Bollywood theme park in Mumbai soon
India's entertainment capital and home to Bollywood, will soon get a theme park in a studio complex on the lines of Universal Studio in Los Angeles.Updated: Jul 13, 2007 12:23 IST
India's entertainment capital and home to Bollywood, will soon get a theme park in a studio complex on the lines of Universal Studio in Los Angeles.
This will be a state-of-the-art township with a studio, a theme park, hotels, a movie museum and shopping malls.
The Maharashtra government has authorised a Hollywood law firm to identify possible partners for the project in investment, planning, design and development and is being assisted by a group of businessmen in Los Angeles.
A memorandum of understanding (MoU) to this effect was signed earlier this week by Bhushan Gagrani, secretary of culture and tourism of Maharashtra and managing director of Film City in Mumbai, and on behalf of the Los Angeles group by Clark Siegel of Irell & Manella LLP, an attorney and consultancy firm that represents Hollywood studios including DreamWorks, Universal and Disney, Ken Silverman, president of Interactive Teamworks, and Nadadur Vardhan, president of Nadadur Vardhan Inc, an entertainment consulting firm.
Maharashtra Chief Minister Vilasrao Deshmukh, who was here as part of his four-city, eight-day US trip to woo investments to his state, was present at the MoU signing ceremony.
He said: "We are looking at new ways to bring talent and technology to Mumbai and our film industry.

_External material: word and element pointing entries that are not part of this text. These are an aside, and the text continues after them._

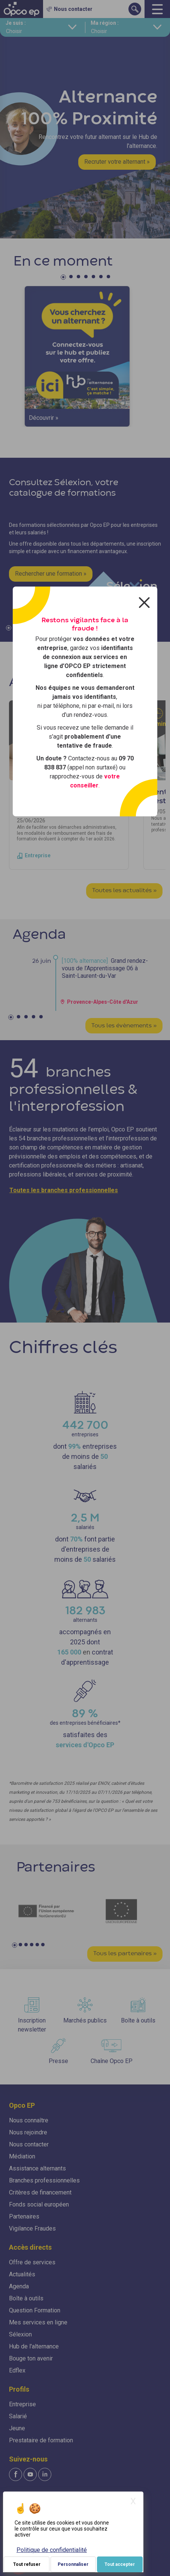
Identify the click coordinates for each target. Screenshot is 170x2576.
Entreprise (22, 2404)
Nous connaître (28, 2120)
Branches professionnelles (44, 2180)
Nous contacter (29, 2144)
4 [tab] (87, 278)
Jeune (17, 2428)
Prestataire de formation (41, 2440)
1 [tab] (64, 278)
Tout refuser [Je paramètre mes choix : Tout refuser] (26, 2564)
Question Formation (34, 2310)
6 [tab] (102, 278)
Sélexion (20, 2334)
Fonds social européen (39, 2204)
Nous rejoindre (28, 2132)
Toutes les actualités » (124, 890)
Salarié (18, 2416)
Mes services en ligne (38, 2322)
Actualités (22, 2274)
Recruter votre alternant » (117, 161)
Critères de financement (40, 2192)
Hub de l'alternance (34, 2346)
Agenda (19, 2286)
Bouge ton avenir (31, 2358)
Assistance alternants (37, 2168)
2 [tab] (72, 278)
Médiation (22, 2156)
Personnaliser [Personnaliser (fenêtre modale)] (73, 2564)
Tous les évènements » (124, 1026)
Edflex (17, 2370)
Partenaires (24, 2216)
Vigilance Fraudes (32, 2228)
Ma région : (105, 23)
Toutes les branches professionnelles (63, 1190)
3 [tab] (79, 278)
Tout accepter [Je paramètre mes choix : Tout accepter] (119, 2564)
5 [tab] (94, 278)
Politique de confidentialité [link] (51, 2549)
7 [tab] (109, 278)
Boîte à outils (26, 2298)
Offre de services (32, 2262)
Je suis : (16, 23)
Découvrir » (43, 417)
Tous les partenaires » (125, 1953)
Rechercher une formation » (50, 573)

We make nearly 1,000 films a year in Bollywood and it is indeed the capital of the entertainment business of India and this is a step to bring Hollywood and Bollywood closer together."
The ceremony was held at Vardhan's residence and attended by over 200 people including Indian dignitaries and prominent people from the entertainment industry as well as US Congressman Brad Sherman, chairman of the sub-committee on international business.
Vardhan told IANS: "This project is worth $2.5 billion. We have worked on it for two years. It will take another two years to get it going."